Output the line that contains "You are a computer-use agent. The image" and every line after it to the end of the entries, with nothing added or left out.

** DATA TO USE **
- Opening Delimiter -

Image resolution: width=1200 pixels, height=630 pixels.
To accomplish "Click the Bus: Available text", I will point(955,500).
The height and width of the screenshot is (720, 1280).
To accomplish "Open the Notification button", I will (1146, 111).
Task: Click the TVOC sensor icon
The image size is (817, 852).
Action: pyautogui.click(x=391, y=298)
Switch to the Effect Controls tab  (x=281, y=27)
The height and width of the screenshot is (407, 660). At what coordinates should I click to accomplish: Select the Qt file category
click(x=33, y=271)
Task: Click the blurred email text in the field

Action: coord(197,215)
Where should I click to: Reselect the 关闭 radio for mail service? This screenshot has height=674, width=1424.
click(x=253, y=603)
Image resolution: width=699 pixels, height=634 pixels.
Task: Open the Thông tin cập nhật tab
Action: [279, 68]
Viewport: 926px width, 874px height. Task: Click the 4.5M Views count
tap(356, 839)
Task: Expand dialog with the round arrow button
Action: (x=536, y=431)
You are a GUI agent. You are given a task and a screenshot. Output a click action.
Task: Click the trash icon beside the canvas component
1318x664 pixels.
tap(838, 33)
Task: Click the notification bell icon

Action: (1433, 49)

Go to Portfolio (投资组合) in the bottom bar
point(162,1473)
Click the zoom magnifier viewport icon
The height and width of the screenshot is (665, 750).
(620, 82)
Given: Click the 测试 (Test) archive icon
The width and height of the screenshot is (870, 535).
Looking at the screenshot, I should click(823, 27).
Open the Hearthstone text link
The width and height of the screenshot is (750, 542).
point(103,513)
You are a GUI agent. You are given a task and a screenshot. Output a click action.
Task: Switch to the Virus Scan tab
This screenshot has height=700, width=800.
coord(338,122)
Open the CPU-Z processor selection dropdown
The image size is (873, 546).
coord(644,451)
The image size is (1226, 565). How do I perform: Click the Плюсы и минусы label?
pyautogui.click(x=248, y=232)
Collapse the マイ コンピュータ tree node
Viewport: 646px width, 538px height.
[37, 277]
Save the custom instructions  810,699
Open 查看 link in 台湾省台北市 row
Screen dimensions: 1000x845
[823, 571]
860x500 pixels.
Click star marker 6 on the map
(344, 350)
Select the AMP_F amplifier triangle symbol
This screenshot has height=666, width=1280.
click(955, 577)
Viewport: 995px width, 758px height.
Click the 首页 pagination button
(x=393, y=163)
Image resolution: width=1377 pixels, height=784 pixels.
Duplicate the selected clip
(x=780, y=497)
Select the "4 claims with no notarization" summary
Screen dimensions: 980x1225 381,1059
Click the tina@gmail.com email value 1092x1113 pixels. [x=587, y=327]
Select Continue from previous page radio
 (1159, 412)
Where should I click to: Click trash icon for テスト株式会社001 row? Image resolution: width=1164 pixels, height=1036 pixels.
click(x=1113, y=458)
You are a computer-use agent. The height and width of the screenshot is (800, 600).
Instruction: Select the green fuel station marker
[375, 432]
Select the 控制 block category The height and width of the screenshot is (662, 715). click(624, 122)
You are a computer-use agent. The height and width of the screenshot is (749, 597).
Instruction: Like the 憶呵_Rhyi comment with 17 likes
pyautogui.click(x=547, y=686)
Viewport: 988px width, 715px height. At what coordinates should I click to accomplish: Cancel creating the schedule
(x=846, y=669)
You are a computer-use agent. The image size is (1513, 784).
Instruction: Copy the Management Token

- Closing Delimiter -

** REPLY TO THE TASK **
You are a computer-use agent. The image size is (1513, 784).
Instruction: Copy the Management Token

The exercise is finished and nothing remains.